Damage Limitation, it turns out, is a huge pain. Staying in on week nights – a pain! Not having pudding every day – the worst pain! Working out regularly – a surprisingly worthy pain! Avoiding nicotine – a necessary pain. Staying hydrated – pain.
Money matters
Financially, the Damage has been the biggest, and the hardest to resolve. The car on finance was a stinger, so was the overdraft, and the loan, and er, the credit card. Stingers all round. Practising the art of being fiscally responsible is a muscle that must be worked every day – like a six pack if you’ve got one, which I don’t. Debt is awful and stressful, and my life has improved tenfold for eliminating most of it. Unlearning those habits is hard work though. Apparently buying new knickers instead of washing them is gross, wasteful and a fast track to an overdraft. I know this now, and I’m over it.
Health and healing
Having a complete utter disinterest in calories and what happens when you eat too many of them, is a recipe that only The Damage Limitation years can tackle.

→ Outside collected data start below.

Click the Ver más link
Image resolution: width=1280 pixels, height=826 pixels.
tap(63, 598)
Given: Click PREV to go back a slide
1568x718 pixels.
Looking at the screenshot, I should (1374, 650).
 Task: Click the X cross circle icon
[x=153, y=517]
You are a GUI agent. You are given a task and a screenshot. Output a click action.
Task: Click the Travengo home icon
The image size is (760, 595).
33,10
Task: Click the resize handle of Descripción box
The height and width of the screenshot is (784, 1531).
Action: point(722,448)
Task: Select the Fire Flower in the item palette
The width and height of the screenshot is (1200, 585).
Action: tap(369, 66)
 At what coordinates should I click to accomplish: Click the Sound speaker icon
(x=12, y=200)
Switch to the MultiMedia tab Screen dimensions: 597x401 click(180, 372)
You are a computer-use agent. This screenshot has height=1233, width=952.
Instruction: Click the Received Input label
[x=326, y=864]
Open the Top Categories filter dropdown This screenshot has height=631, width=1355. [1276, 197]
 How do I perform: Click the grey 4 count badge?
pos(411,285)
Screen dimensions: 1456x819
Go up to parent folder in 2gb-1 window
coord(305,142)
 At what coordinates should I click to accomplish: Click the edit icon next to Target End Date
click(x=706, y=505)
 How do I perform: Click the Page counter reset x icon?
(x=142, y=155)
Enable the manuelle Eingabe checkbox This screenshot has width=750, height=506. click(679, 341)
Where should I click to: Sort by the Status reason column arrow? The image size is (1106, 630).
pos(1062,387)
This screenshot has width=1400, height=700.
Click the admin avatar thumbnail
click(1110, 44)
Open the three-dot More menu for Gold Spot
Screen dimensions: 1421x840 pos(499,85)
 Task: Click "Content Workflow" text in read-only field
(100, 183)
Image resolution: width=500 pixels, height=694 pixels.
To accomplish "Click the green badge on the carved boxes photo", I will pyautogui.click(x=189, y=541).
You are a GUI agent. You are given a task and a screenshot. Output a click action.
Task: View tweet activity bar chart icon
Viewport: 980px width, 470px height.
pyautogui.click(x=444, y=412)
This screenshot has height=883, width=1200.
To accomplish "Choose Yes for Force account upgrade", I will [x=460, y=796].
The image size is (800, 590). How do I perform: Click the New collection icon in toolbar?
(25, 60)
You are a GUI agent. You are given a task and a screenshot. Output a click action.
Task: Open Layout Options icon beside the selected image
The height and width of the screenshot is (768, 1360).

I don’t want to talk about weight too much. I think we’re going in a positive direction by not zoning in on it all the time. But health-wise, like the physical amount of fat I have on my body, is not a healthy amount. Late nights and too much drinking on the weekends aren’t healthy either. I’m trying to undo said weekends, one week at a time. It goes like this: Saturday, lots of beer and then a takeaway. Sunday, relax and try not to think about the Damage too much. Monday, eat a salad, go to the gym and drink two litres of water. Balance! I’ve achieved balance. I might write a book: Exactly What You Need To Do Today, To Undo Yesterday. Someone slap a trademark on that #bestseller.
Getting serious
Don’t get me wrong, I’m not rushing to throw away my youth and dive head first into a world of consequence and responsibility. I’m just saying that when you take stuff seriously, you’re never stunned by the consequences after. If I know something might upset my mum, like say, setting off the fire alarm with my electronic cigarette at 12am, I would probably make a conscious effort to keep my window open in future. Hindsight is 20/20. I’ve stopped making promises I cannot keep, and I’m starting to deal with the fact that not every decision I make is going to be a good one – but as long as I’m ready to face the music, it will all be fine.
Closing the circle
I also went around amassing ‘friends’ through my late teens and early twenties. When it came to friends, my mum always stressed that I had ‘far too many’ and it genuinely seemed to bother her. I didn’t get it. I went around trying to keep in touch with as many people as was physically possible. Shock horror, it was exhausting and not-at-all-fulfilling and as usual mum was right. You cannot have that many friends and give them the attention they deserve, or get the attention you need. It just doesn’t work. No one can be a good friend to 30 people.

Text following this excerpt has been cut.